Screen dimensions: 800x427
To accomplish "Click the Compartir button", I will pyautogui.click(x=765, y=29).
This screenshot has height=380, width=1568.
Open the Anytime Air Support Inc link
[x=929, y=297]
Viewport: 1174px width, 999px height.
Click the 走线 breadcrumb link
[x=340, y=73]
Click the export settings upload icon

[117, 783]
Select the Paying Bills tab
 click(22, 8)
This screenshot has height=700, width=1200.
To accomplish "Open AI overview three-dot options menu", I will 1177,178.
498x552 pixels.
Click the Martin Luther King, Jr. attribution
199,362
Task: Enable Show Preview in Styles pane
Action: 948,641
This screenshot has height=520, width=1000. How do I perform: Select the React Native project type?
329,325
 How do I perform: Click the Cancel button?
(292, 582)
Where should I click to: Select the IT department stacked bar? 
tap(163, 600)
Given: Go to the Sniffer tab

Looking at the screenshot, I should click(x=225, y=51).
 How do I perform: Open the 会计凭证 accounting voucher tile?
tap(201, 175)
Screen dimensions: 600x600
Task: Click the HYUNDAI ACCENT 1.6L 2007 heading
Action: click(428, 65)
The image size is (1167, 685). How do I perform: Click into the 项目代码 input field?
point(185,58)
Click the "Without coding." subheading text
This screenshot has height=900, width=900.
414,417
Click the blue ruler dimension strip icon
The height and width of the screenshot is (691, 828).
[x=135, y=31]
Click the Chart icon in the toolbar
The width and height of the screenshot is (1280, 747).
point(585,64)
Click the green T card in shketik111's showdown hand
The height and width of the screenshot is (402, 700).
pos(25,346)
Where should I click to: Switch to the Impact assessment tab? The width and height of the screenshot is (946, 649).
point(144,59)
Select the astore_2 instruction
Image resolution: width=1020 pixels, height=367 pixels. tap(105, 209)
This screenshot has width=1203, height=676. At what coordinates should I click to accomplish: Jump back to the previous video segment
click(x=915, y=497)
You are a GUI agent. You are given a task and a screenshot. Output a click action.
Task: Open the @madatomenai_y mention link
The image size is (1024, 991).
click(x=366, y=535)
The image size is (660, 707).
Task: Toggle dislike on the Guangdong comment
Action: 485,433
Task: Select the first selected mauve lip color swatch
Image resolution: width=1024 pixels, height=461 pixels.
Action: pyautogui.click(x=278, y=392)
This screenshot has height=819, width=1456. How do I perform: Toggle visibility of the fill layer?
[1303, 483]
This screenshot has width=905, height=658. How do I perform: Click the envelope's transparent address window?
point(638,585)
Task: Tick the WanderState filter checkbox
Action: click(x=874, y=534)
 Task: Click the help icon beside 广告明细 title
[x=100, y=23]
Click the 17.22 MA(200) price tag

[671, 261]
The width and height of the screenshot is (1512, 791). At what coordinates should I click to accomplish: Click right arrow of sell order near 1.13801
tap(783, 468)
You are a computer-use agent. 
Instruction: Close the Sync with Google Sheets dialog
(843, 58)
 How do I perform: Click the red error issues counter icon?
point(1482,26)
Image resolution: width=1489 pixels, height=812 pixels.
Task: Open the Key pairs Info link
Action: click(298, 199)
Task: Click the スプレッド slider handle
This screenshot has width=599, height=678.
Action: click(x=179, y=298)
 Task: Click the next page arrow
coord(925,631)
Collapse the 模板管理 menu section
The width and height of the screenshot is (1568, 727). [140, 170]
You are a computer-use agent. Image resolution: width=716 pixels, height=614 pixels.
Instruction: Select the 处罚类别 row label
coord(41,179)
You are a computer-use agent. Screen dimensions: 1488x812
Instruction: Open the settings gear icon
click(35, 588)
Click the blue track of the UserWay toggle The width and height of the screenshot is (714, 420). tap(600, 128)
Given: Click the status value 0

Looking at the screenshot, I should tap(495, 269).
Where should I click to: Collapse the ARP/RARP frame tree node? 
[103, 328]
——
_What to produce_
Check every line of the records above for the string "computer". Copy those that hold it.

_Your response_
You are a computer-use agent. 
You are a computer-use agent. Image resolution: width=716 pixels, height=614 pixels.
You are a computer-use agent. Screen dimensions: 1488x812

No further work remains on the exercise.